Le projet de loi prévoit également une évaluation plus indépendante de cette politique. Ainsi, le Gouvernement a engagé le processus formel d’adhésion à l’initiative sur la transparence dans les industries extractives. Enfin, sachez que la présentation sur Internet de l’ensemble des projets d’aide au développement de la France au Mali sera généralisée d’ici à quelques mois à l’ensemble des seize pays prioritaires. Lors d’une visite au Mali, j’ai pu constater combien cela était apprécié tant par nos concitoyens français que par les citoyens maliens, qui consultent ce site pour suivre l’évolution des différents projets soutenus par la France.

La France concentrera ses efforts en intervenant prioritairement dans seize pays et dans un nombre limité de secteurs, définis conjointement avec les pays partenaire en fonction de leurs besoins. Le renforcement des partenariats différenciés permettra une meilleure prise en compte de la diversité des pays. Nous l’avons tous souhaité, la France travaille avec ses partenaires d’égal à égal, gagnant-gagnant, en toute transparence, là aussi, c’est une grande avancée.

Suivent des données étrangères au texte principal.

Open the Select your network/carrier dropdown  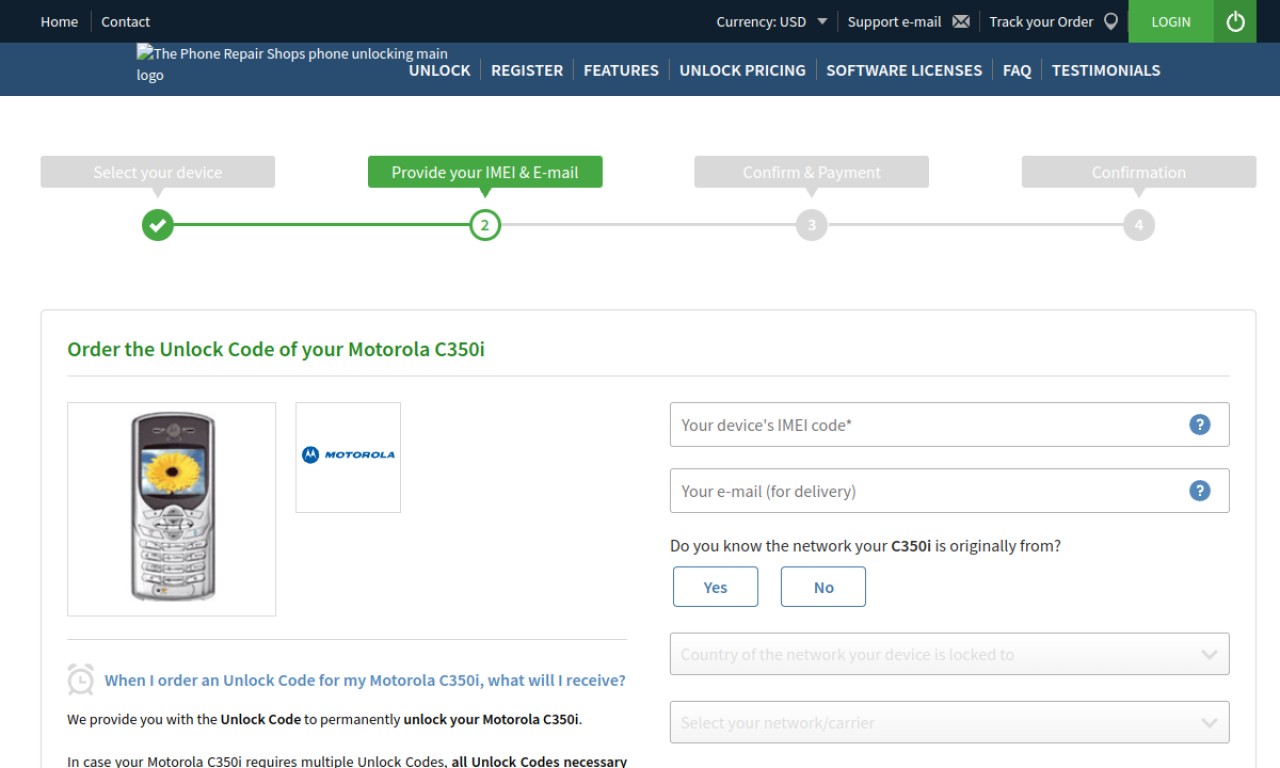pos(949,722)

L’intervention dans les pays à revenu intermédiaire se concentrera avant tout sur la préservation des biens publics mondiaux, tout en veillant à un meilleur partage des richesses et à la lutte contre la corruption. Pour les pays en crise, il est désormais précisé, à la demande des parlementaires, que l’action de la France se fera selon une logique de continuum entre urgence, reconstruction et développement. L’AFD pourra également porter des fonds multibailleurs, traduisant ainsi en termes de projet la mobilisation de la communauté internationale autour de thèmes qui nous sont chers.

Vous le savez, quatre domaines font l’objet de la priorité de la politique française de développement. Lors de l’examen du projet de loi, ceux-ci ont été précisés. Je profite de ma première intervention en tant que secrétaire d’État devant votre assemblée pour insister sur l’un de ces domaines, le développement humain. Je veux vous parler de la jeunesse, une thématique négligée ces dernières années dans le domaine du développement. La jeunesse, c’est l’éducation de base, et il reste encore beaucoup à faire si l’on veut mettre fin au déclin de la pratique du français chez les jeunes générations des pays francophones.

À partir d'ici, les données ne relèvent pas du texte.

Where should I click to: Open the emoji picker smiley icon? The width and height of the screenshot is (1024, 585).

La jeunesse, c’est aussi l’insertion et la formation professionnelle, qui fait tant défaut dans de nombreux pays, alors que c’est une absolue priorité au vu de la démographie et de ces millions de jeunes qui rentrent chaque année sur le marché du travail.

La jeunesse, c’est l’enseignement supérieur, les échanges universitaires et le soutien à la recherche. La jeunesse, c’est aussi la formation à la citoyenneté, à la sensibilisation aux droits des femmes, aux problématiques environnementales, à la nutrition des enfants, à l’hygiène ou encore à la santé des plus jeunes.

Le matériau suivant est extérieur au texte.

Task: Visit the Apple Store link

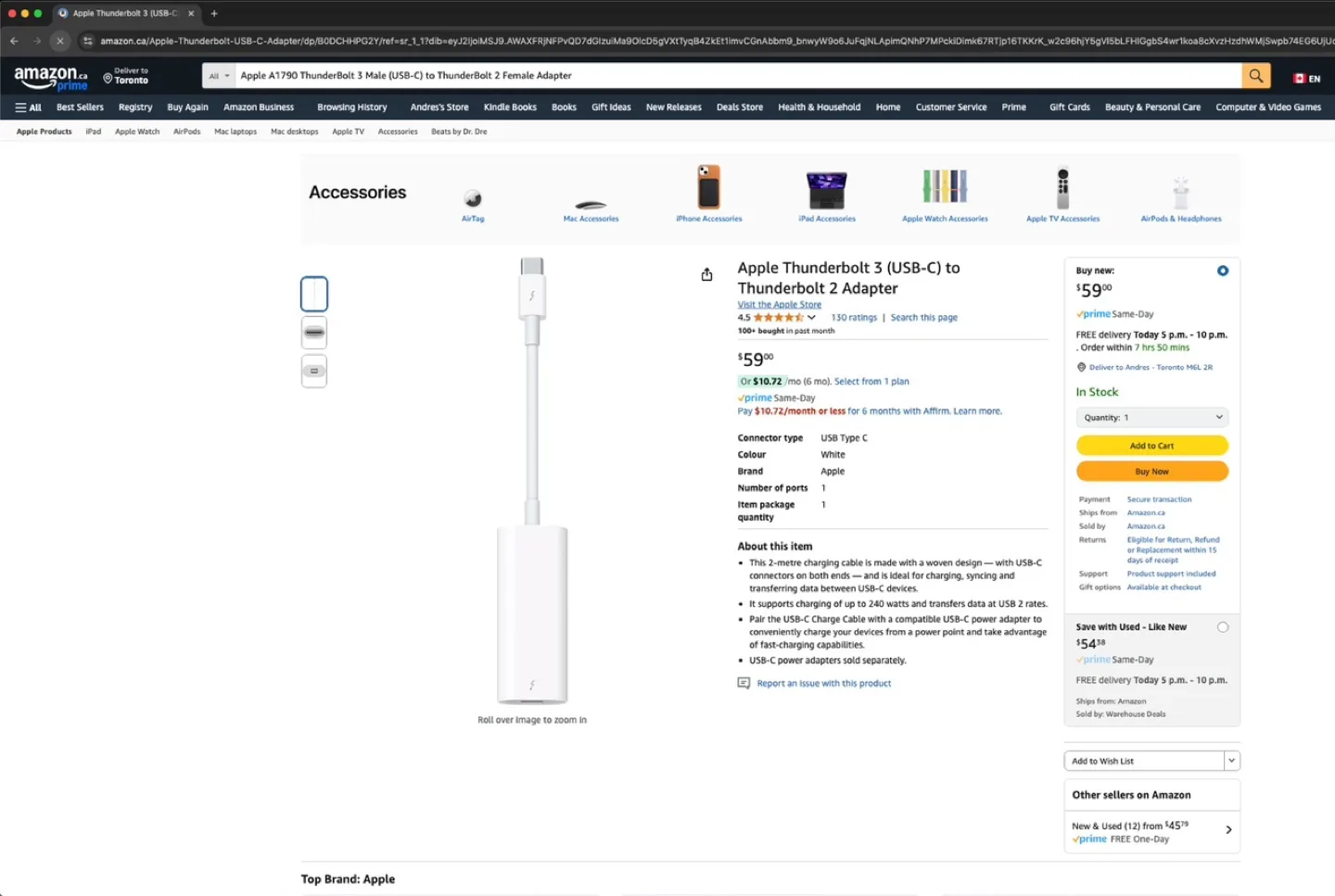Action: 779,304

Les plus grands maux de notre temps doivent être combattus à la racine. La jeunesse doit être la grande priorité de notre politique de développement, comme elle l’a été dans l’histoire de la République, et comme elle l’est actuellement en France sous le mandat de François Hollande.

Enfin, je voudrais évoquer le financement, qui a donné lieu à des critiques portant sur l’absence de programmation budgétaire. Je tiens à redire que les lois de programmation ne doivent pas nécessairement comporter des éléments budgétaires. Dans le contexte actuel et au vu du triennum budgétaire, cela n’aurait pas été opportun. Il est apparu plus judicieux de s’appuyer sur les moyens inscrits dans les lois de finances.

Toutefois, à votre initiative, l’objectif international de 0,7 % du revenu national brut dédié à l’aide publique au développement est mentionné. Comme l’a rappelé le Président de la République, la France reprendra une trajectoire ascendante vers ses engagements internationaux dès que la situation économique le permettra. Mais au-delà, nous devons encourager d’autres sources de financement. La France joue un rôle majeur dans le domaine des financements innovants. Le financement du développement passe aussi par la mobilisation des ressources nationales. Le projet de loi le précise : la France soutient la lutte contre l’opacité financière et les flux illicites de capitaux.

Les diasporas contribuent également – je l’ai vu aux Comores, il y a deux jours – au financement du développement et, à l’initiative des parlementaires, ces transferts d’argent seront facilités, pour éviter qu’une grande partie ne soit captée par des commissions exorbitantes.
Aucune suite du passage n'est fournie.